I read both those articles, but I still don't get how to do it. It seems the idea is that more of the embedding is informed by context, but do I _do_ late chunking?

My best guess so far is that somehow I embed a long text and then I break up the returned embedding into multiple parts and search each separately? But that doesn't sound right.

▲

lsorber 7 months ago | parent | next [-]

The name ‘late chunking’ is indeed somewhat of a misnomer in the sense that the technique does not partition documents into document chunks. What it actually does is to pool token embeddings (of a large context) into say sentence embeddings. The result is that your document is now represented as a sequence of sentence embeddings, each of which is informed by the other sentences in the document.

Then, you want to parition the document into chunks. Late chunking pairs really well with semantic chunking because it can use late chunking's improved sentence embeddings to find semantically more cohesive chunks. In fact, you can cast this as a binary integer programming problem and find the ‘best’ chunks this way.

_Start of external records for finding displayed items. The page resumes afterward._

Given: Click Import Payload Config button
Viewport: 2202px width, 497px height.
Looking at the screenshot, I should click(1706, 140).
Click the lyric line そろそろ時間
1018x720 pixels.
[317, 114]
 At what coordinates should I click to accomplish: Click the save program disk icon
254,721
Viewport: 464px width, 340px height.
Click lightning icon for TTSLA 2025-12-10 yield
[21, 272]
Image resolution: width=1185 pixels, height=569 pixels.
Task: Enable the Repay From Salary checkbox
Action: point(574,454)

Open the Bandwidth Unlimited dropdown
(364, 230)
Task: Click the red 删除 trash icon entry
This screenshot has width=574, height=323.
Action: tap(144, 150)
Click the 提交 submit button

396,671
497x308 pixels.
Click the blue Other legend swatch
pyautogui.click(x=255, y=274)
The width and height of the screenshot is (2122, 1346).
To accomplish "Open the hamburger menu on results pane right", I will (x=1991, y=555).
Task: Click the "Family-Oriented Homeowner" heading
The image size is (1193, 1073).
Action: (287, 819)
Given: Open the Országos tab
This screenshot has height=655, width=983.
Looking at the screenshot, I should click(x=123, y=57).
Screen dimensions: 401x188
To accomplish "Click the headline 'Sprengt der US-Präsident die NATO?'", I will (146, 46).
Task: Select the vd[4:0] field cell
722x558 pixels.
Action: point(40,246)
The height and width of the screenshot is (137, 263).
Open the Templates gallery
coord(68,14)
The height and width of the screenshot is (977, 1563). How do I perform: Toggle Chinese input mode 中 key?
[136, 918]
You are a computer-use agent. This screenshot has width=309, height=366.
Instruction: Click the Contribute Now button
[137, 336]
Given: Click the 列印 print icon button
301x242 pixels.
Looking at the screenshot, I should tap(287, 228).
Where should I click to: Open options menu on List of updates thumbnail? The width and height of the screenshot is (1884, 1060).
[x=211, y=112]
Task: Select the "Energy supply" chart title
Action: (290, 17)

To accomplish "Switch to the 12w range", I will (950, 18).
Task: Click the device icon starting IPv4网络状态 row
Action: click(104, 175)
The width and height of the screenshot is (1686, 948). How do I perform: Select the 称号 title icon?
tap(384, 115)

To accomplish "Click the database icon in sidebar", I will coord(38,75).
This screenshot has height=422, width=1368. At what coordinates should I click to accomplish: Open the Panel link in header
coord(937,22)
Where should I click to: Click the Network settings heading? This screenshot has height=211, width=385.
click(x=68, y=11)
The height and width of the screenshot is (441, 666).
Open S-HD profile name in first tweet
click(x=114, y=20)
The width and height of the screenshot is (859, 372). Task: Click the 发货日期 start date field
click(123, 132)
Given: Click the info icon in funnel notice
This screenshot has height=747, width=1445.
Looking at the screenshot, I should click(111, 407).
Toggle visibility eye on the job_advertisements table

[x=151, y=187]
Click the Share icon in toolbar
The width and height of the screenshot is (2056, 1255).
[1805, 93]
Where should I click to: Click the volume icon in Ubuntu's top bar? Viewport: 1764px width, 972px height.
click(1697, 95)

See RAGLite [1] for an implementation of both techniques including the formulation of semantic chunking as an optimization problem.

Finally, you have a sequence of document chunks, each represented as a multi-vector sequence of sentence embeddings. You could choose to pool these sentence embeddings into a single embedding vector per chunk. Or, you could leave the multi-vector chunk embeddings as-is and apply a more advanced querying technique like ColBERT's MaxSim [2].

[1] https://github.com/superlinear-ai/raglite

[2] https://huggingface.co/blog/fsommers/document-similarity-col...

▲

causal 7 months ago | parent [-]

What does it mean to "pool" embeddings? The first article seems to assume the reader is familiar

	▲	deepsquirrelnet 7 months ago \| parent [-]
		“Pooling” is just aggregation methods. It could mean taking max or average values, or more exotic methods like attention pooling. It’s meant to reduce the one-per-token dimensionality to one per passage or document.

▲

_hl_ 7 months ago | parent | prev [-]

You’d need to go a level below the API that most embedding services expose.

A transformer-based embedding model doesn’t just give you a vector for the entire input string, it gives you vectors for each token. These are then “pooled” together (eg averaged, or max-pooled, or other strategies) to reduce these many vectors down into a single vector.

Late chunking means changing this reduction to yield many vectors instead of just one.